REQUEST
Put the entries from the line with "Viewport: 1096px width, 2440px" through the line with "point(559,2302)" into a two-column CSV with the columns request and position, one row per entry. Quote each field, turn line breaks into spaces, and leave out the pictures.

PROVIDED RECORDS
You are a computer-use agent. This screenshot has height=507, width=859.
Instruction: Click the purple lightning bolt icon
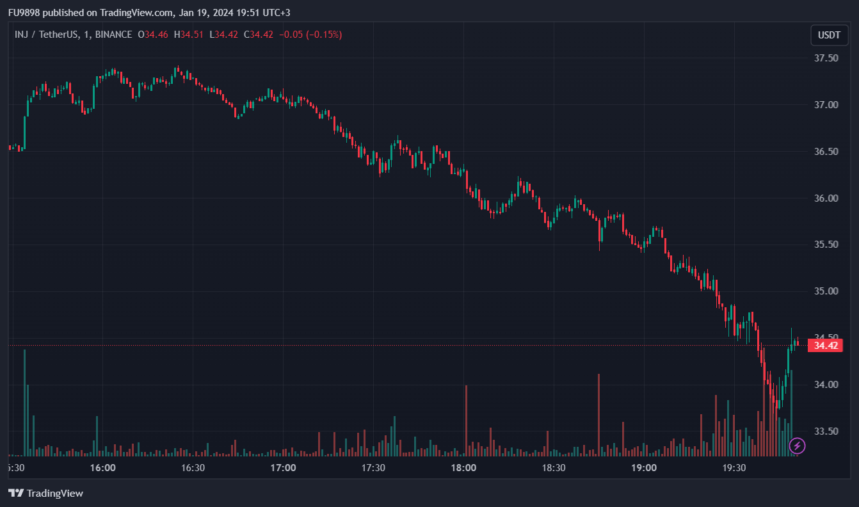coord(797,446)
--
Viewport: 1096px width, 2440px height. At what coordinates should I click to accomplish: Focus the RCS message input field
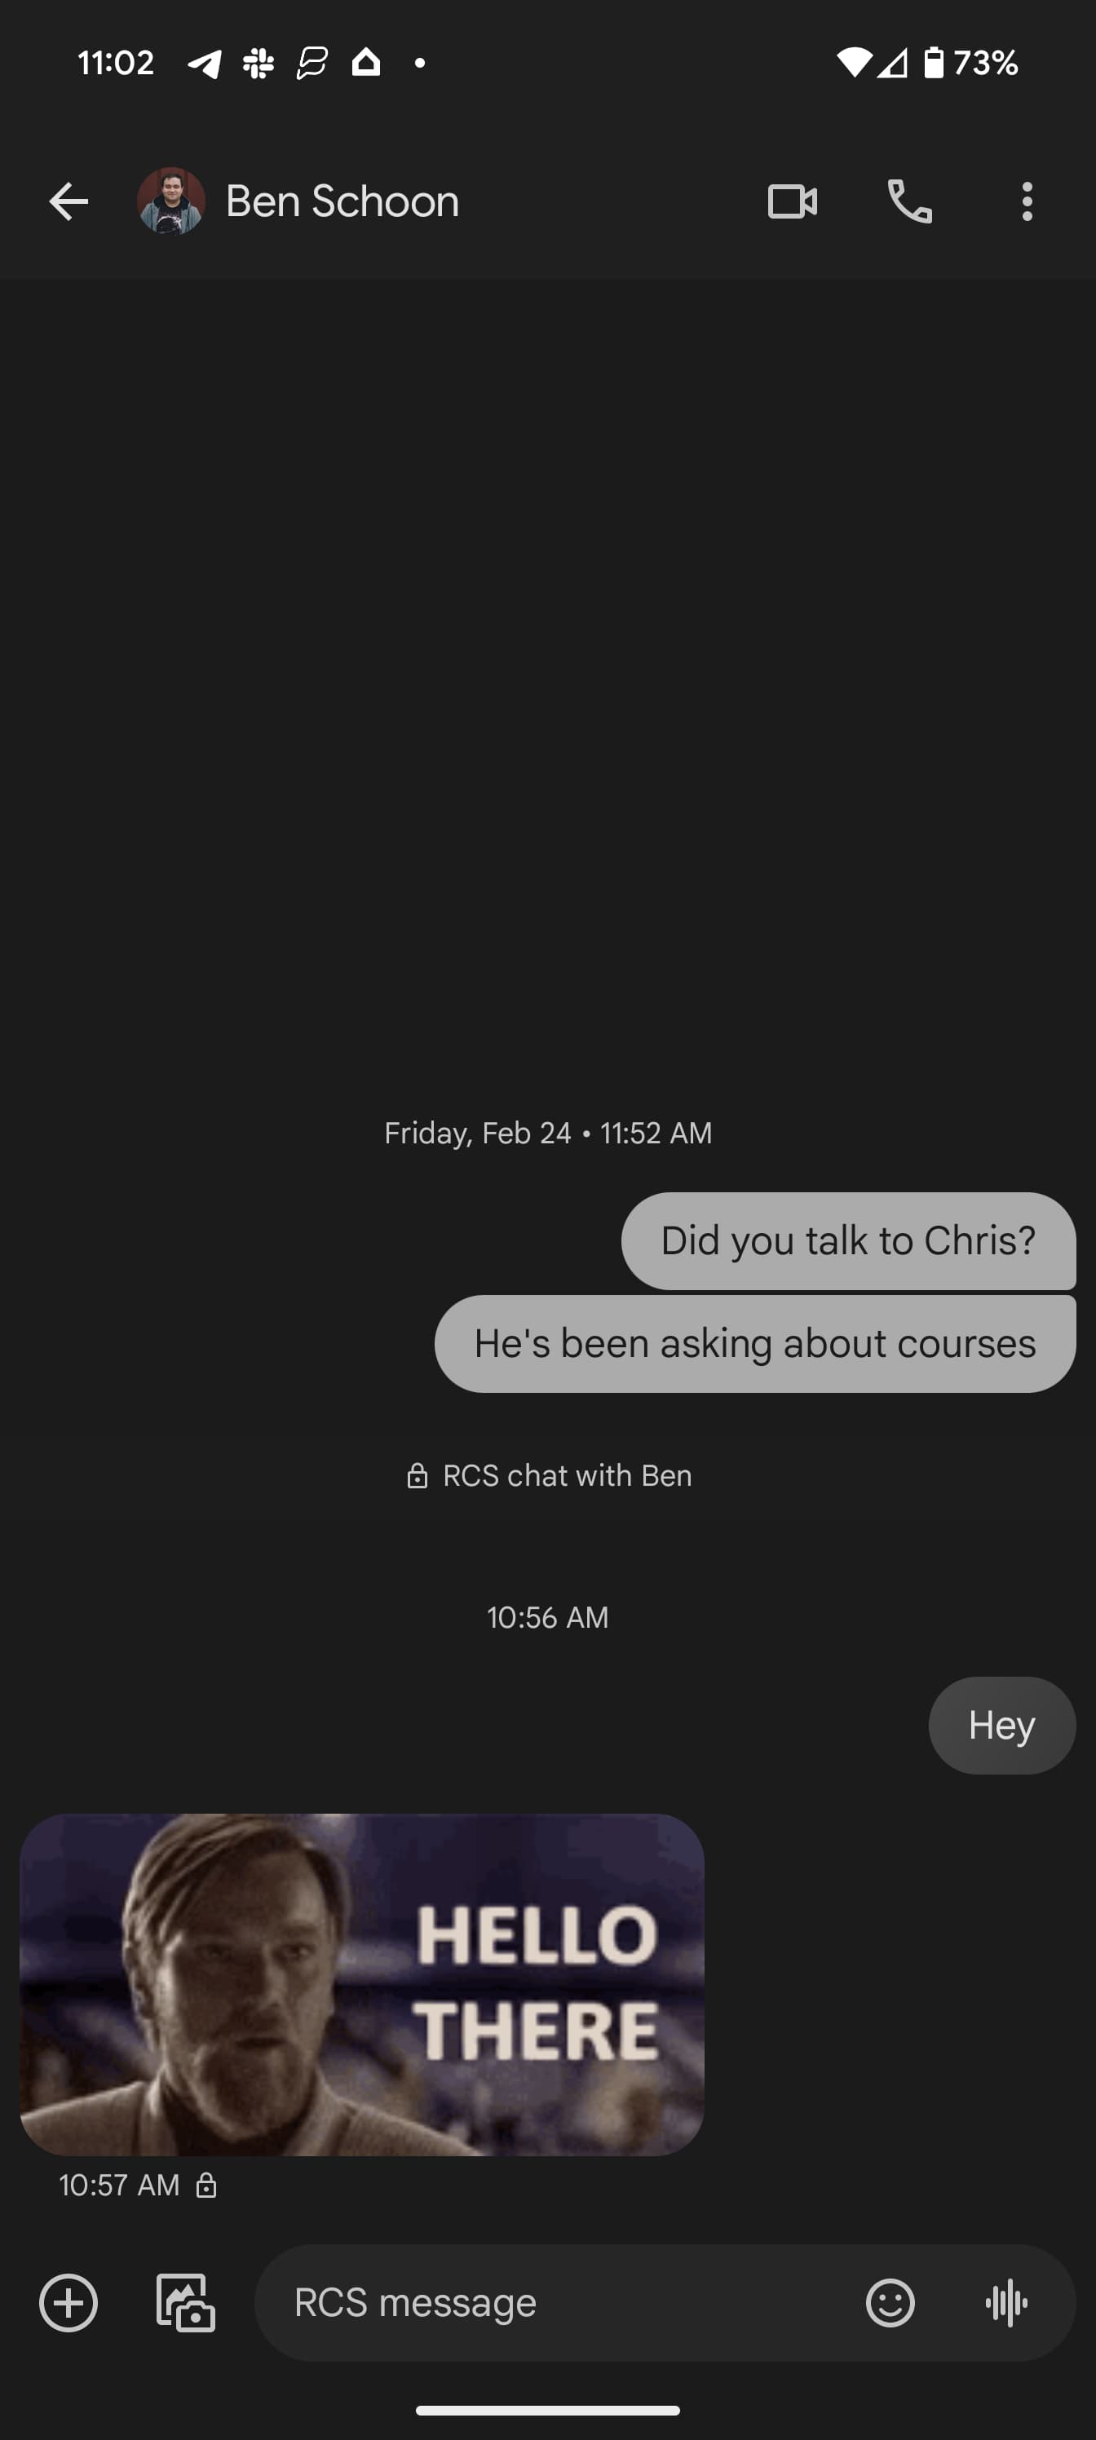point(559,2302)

ANSWER TO THIS PROBLEM
request,position
"Viewport: 1096px width, 2440px height. At what coordinates should I click to accomplish: Focus the RCS message input field","point(559,2302)"